> [PROMPT] Rewrite the lines below, changing every "Screen dimensions" to "Display size" and keeping everything else the same.

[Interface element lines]

begin

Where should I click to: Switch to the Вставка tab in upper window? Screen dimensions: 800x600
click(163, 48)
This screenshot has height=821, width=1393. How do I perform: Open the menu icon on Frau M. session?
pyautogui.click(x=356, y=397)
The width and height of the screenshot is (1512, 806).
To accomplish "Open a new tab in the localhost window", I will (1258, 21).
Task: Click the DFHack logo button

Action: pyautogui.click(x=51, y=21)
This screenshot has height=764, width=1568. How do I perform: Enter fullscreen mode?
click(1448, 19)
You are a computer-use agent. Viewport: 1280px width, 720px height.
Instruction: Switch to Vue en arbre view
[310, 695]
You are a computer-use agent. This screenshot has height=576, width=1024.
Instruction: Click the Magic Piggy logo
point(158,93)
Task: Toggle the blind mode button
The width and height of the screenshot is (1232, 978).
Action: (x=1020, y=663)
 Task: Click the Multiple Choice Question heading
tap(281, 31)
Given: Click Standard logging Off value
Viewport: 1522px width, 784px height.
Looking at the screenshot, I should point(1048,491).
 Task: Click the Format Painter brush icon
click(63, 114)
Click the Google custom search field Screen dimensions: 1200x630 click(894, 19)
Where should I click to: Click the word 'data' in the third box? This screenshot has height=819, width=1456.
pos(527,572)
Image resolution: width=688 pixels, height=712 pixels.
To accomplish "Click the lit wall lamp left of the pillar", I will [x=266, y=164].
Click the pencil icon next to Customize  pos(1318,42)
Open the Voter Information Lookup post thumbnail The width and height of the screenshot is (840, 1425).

end

> [OUTPUT BELOW]
Where should I click to: Switch to the Вставка tab in upper window? Display size: 800x600
click(163, 48)
This screenshot has height=821, width=1393. How do I perform: Open the menu icon on Frau M. session?
pyautogui.click(x=356, y=397)
The width and height of the screenshot is (1512, 806).
To accomplish "Open a new tab in the localhost window", I will (1258, 21).
Task: Click the DFHack logo button

Action: pyautogui.click(x=51, y=21)
This screenshot has height=764, width=1568. How do I perform: Enter fullscreen mode?
click(1448, 19)
You are a computer-use agent. Viewport: 1280px width, 720px height.
Instruction: Switch to Vue en arbre view
[310, 695]
You are a computer-use agent. This screenshot has height=576, width=1024.
Instruction: Click the Magic Piggy logo
point(158,93)
Task: Toggle the blind mode button
The width and height of the screenshot is (1232, 978).
Action: (x=1020, y=663)
 Task: Click the Multiple Choice Question heading
tap(281, 31)
Given: Click Standard logging Off value
Viewport: 1522px width, 784px height.
Looking at the screenshot, I should point(1048,491).
 Task: Click the Format Painter brush icon
click(63, 114)
Click the Google custom search field Display size: 1200x630 click(894, 19)
Where should I click to: Click the word 'data' in the third box? This screenshot has height=819, width=1456.
pos(527,572)
Image resolution: width=688 pixels, height=712 pixels.
To accomplish "Click the lit wall lamp left of the pillar", I will [x=266, y=164].
Click the pencil icon next to Customize  pos(1318,42)
Open the Voter Information Lookup post thumbnail The width and height of the screenshot is (840, 1425).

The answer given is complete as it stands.